* [Problem statement]
Count the lines in the material below that contain the word "Task", and give only that number.

* [The records]
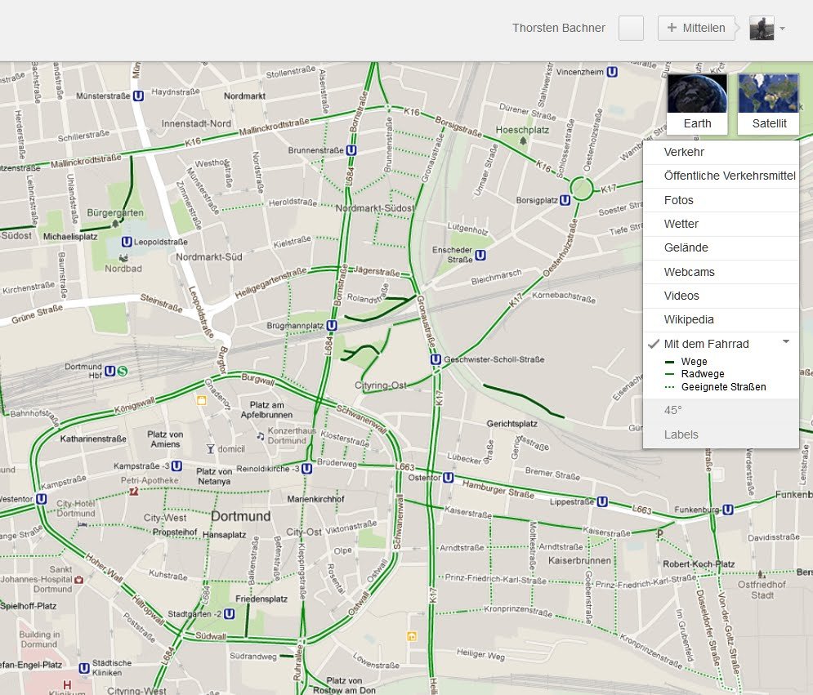The width and height of the screenshot is (813, 695).
Task: Select the domicil cocktail bar icon
Action: coord(210,448)
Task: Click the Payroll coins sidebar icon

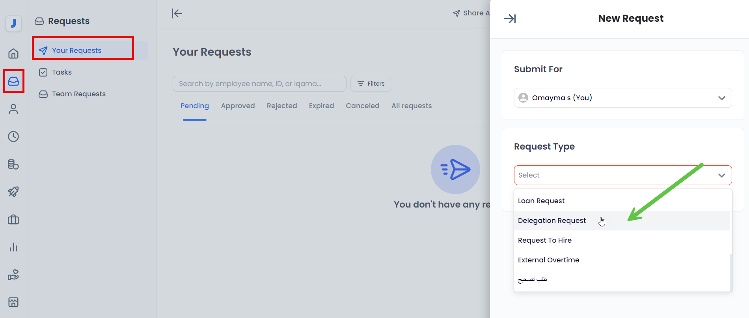Action: pyautogui.click(x=13, y=164)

* [The answer]
2